A wireless network rarely outpaces the connection speed of a wired one (which is why ITS recommends using NUnet or ResNet whenever possible), but nothing beats the freedom of wandering campus while connected to wifi.
To get the most out of the NUwave wireless network, check out the information and tips below.
Location, Location, Location
If you are in an academic or administrative space, or university-owned residence hall, and need to connect your laptop, tablet or phone, you are covered.
Prior to last summer, if you were outside of those places in the past, you might have made do with “bleed” from the internal signal, but that was hardly ideal. This year ITS has been working to provide access in the most common outside areas around campus. As of August 2015 that project is complete.
TIP: Signal strength will depend on how close you are to the access point, so take a look at this map to see where you should stake your spot.
Wireless Is A Shared Resource
A wireless network signal is a finite resource – the more people who are using it, the slower the speed is for everyone. This is particularly true if you or the people around you are using it for bandwidth-intensive activities, such as streaming, downloading, or virtual computing.
Another guaranteed speed stealer: Anyone with a personal router. These are not allowed in 100% NUwave areas under the university Appropriate Use Policy (AUP).

== EXERCISE ==
Retype the wireless network text word for word, everything from "Prior to last" down to "project is complete.". The lines after the wireless network text aren't needed.

== PROVIDED RECORDS ==
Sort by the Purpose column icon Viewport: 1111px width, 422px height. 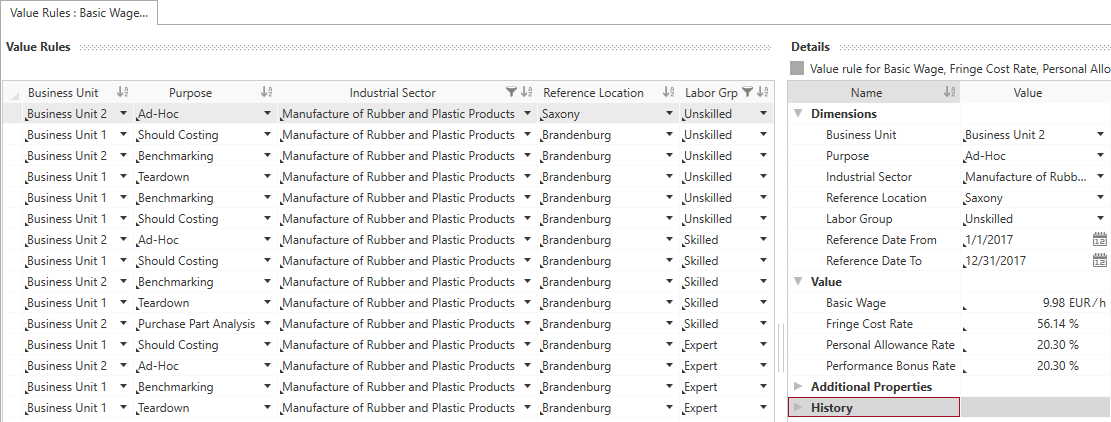point(266,93)
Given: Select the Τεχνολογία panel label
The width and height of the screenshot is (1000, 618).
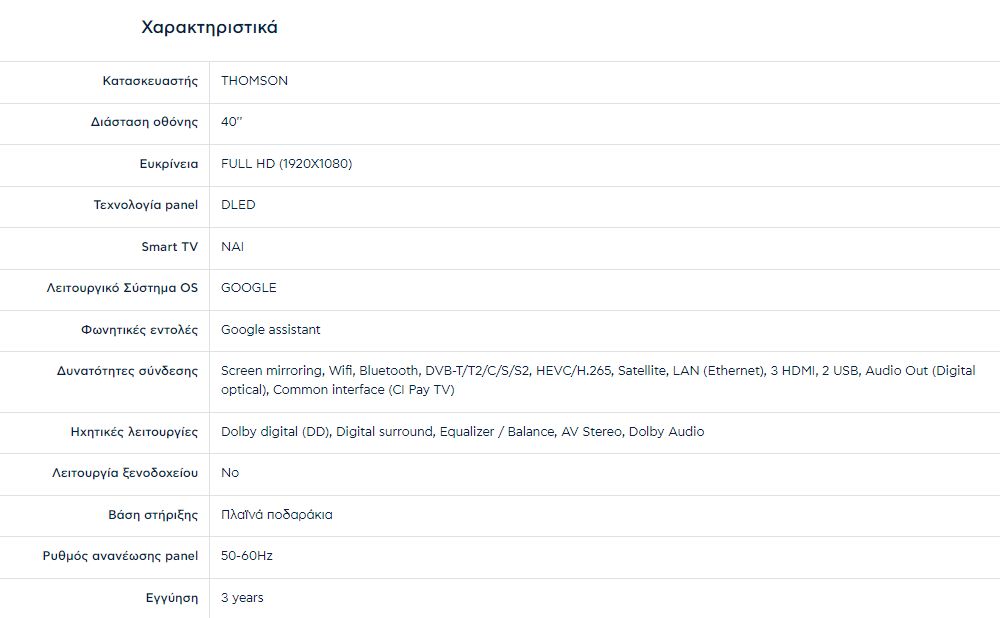Looking at the screenshot, I should coord(146,205).
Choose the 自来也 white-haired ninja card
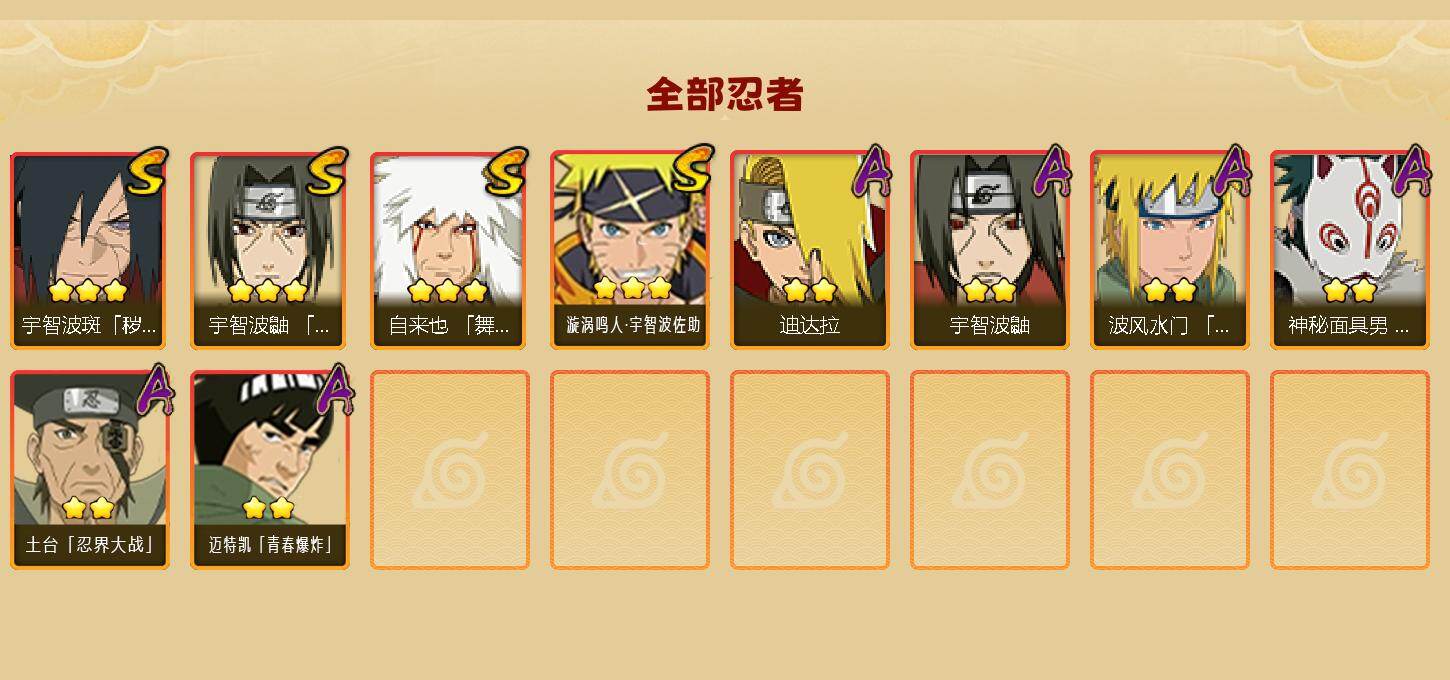This screenshot has height=680, width=1450. 448,250
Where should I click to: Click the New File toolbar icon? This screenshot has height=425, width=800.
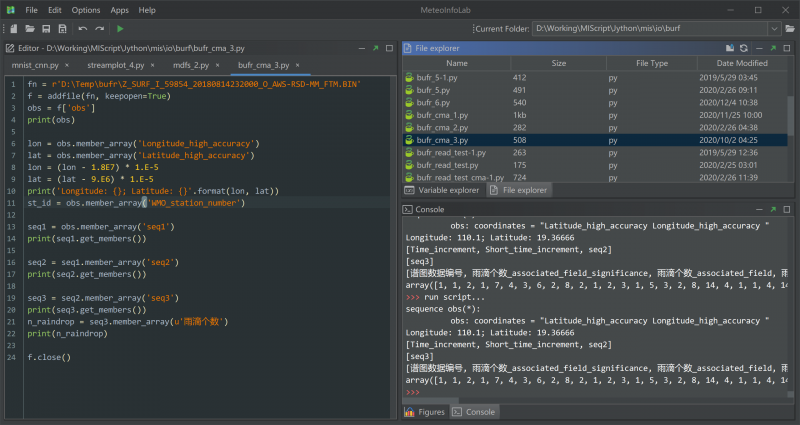coord(12,29)
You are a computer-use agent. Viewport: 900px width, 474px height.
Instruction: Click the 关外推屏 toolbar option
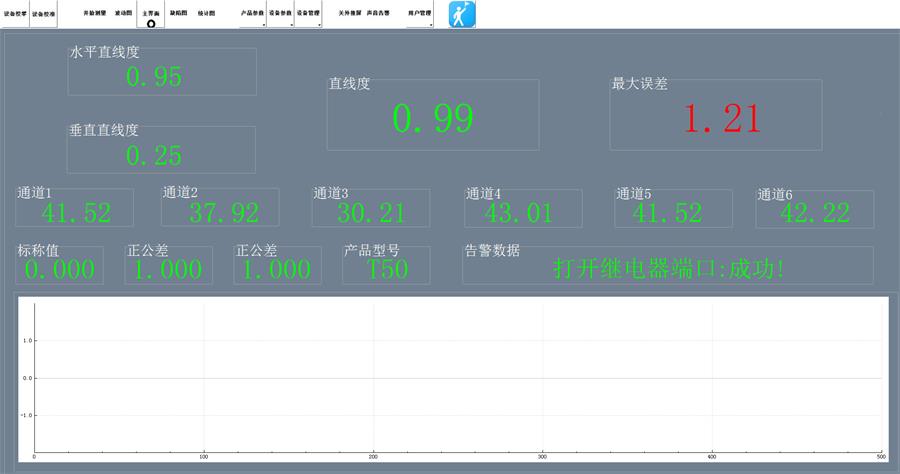click(x=349, y=14)
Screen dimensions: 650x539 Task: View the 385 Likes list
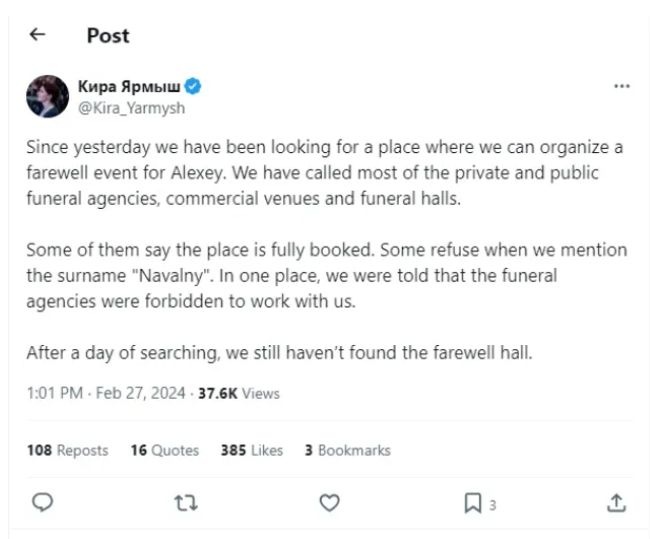(x=252, y=450)
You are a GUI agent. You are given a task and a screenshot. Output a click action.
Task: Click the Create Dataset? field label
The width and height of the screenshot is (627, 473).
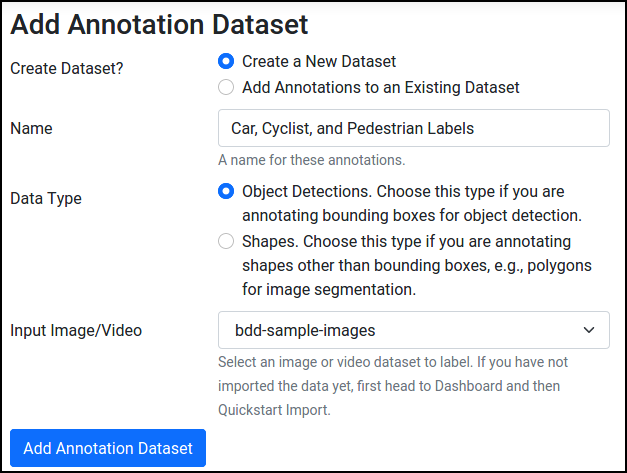click(67, 68)
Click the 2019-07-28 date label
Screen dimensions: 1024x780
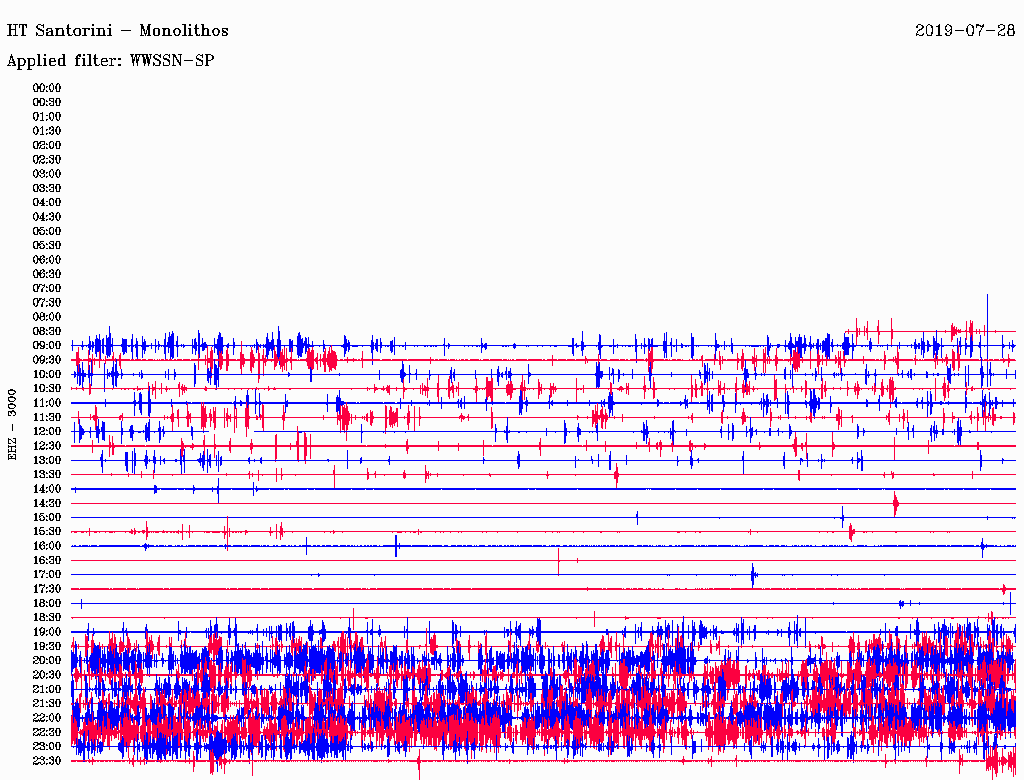(x=964, y=31)

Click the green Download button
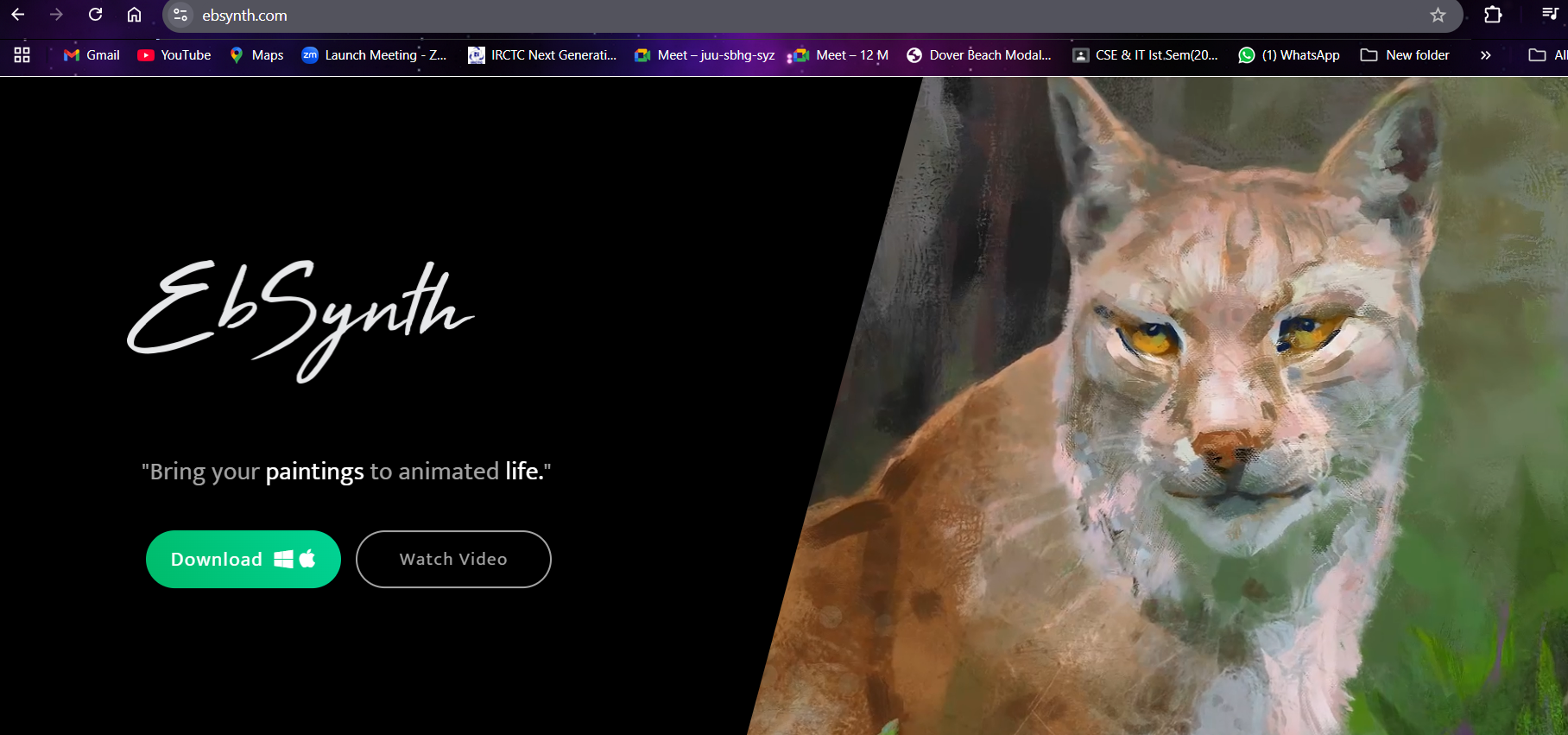tap(243, 559)
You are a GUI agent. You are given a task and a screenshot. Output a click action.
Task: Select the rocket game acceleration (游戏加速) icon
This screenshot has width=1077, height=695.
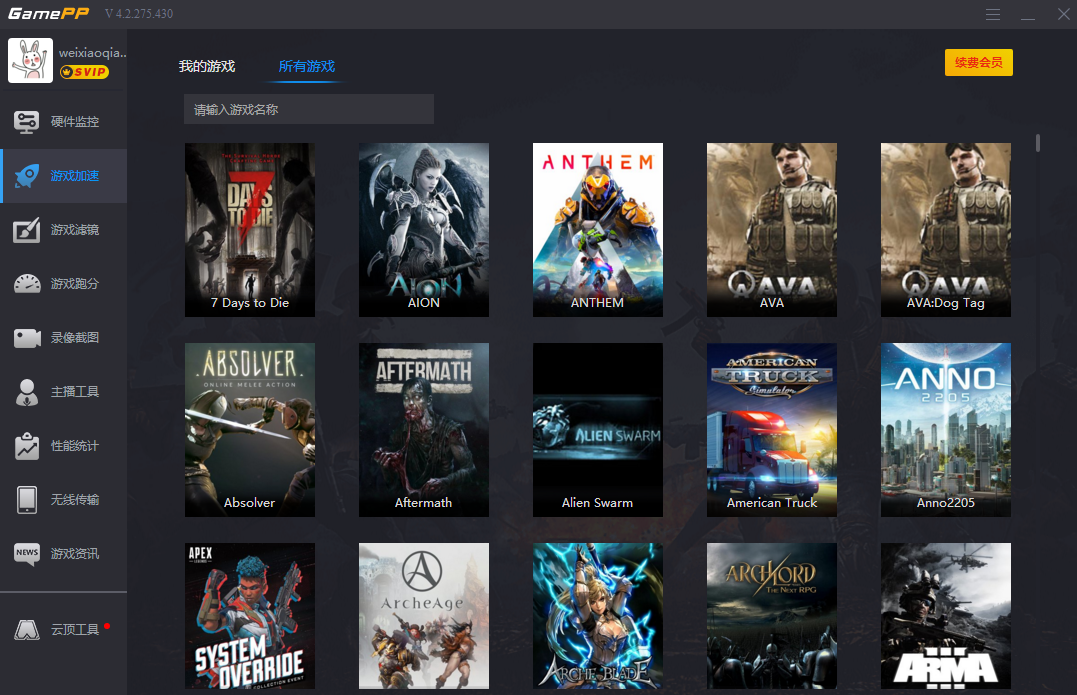click(x=27, y=176)
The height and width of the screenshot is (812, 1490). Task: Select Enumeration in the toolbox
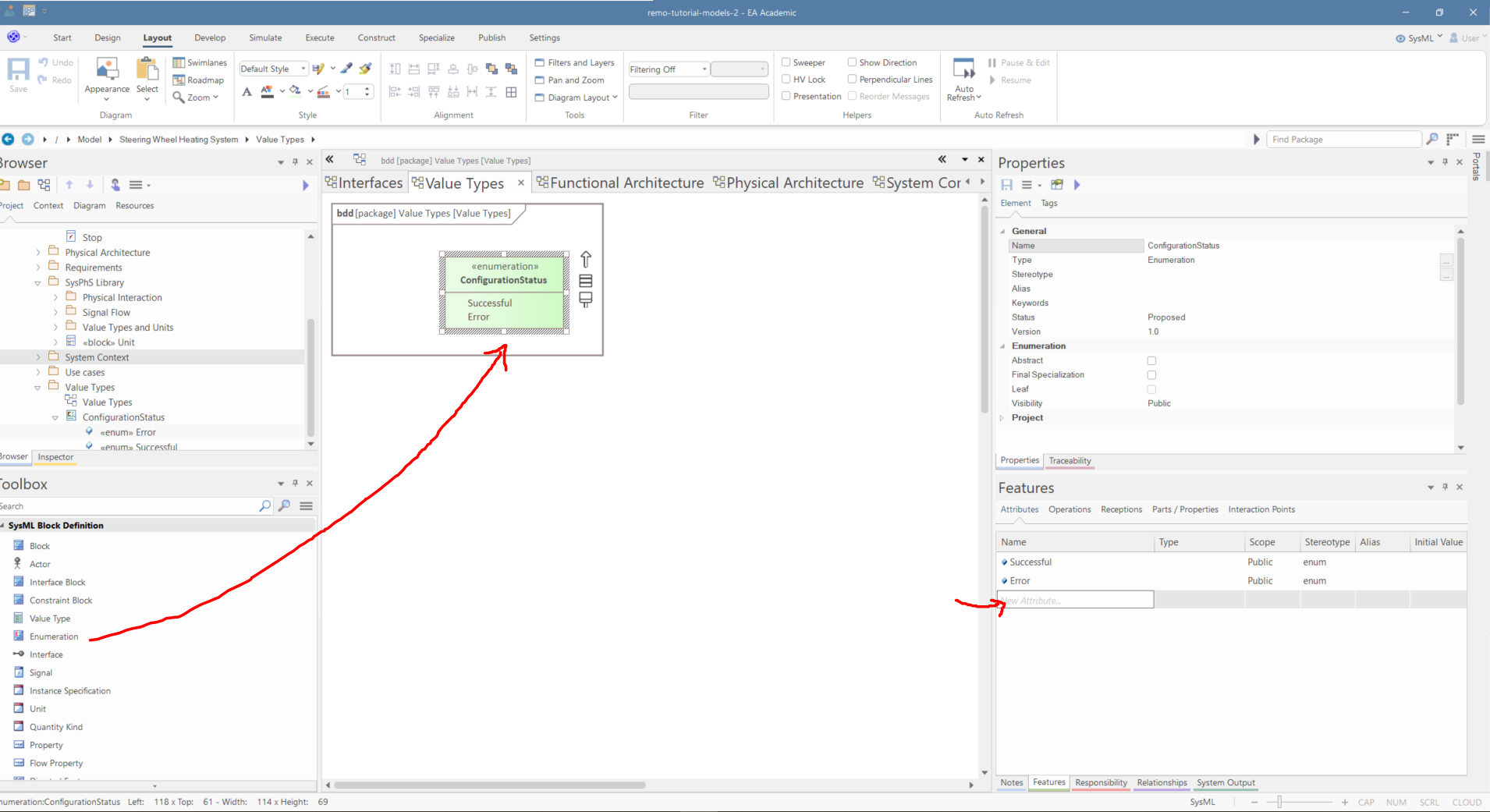coord(54,636)
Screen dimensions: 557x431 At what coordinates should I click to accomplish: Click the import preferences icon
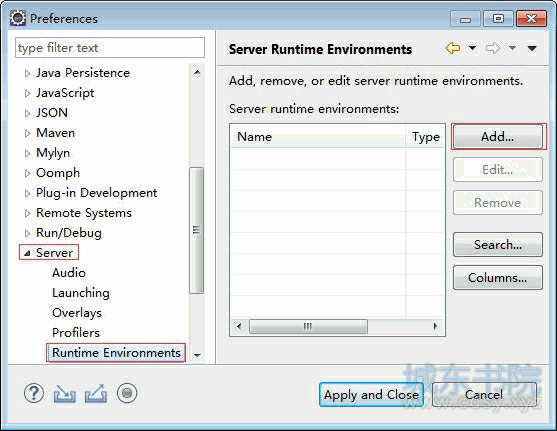point(65,394)
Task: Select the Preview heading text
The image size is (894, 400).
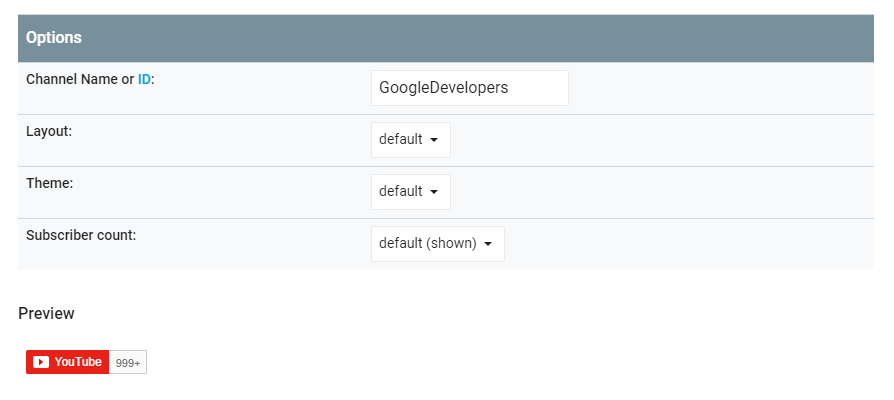Action: point(46,313)
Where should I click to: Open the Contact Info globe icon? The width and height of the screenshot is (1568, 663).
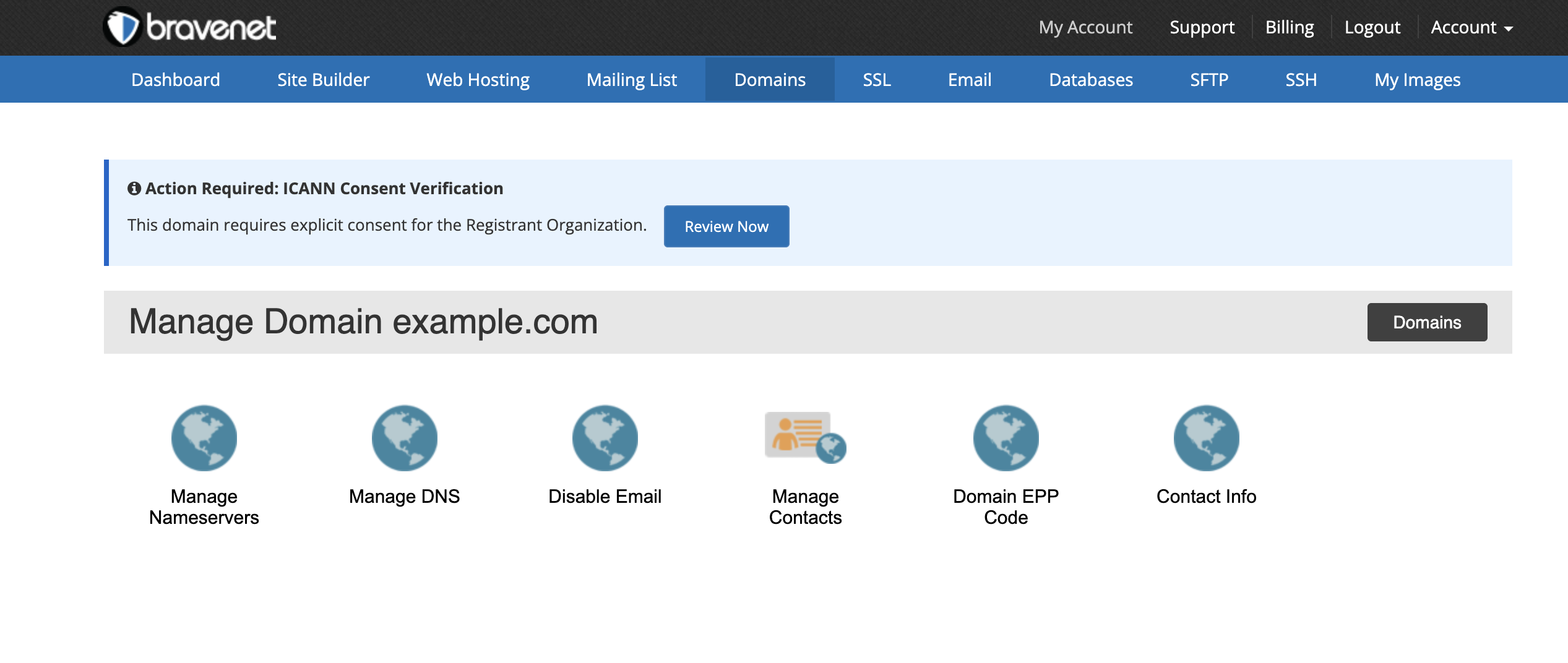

== EXERCISE RESULT ==
Prior to last summer, if you were outside of those places in the past, you might have made do with “bleed” from the internal signal, but that was hardly ideal. This year ITS has been working to provide access in the most common outside areas around campus. As of August 2015 that project is complete.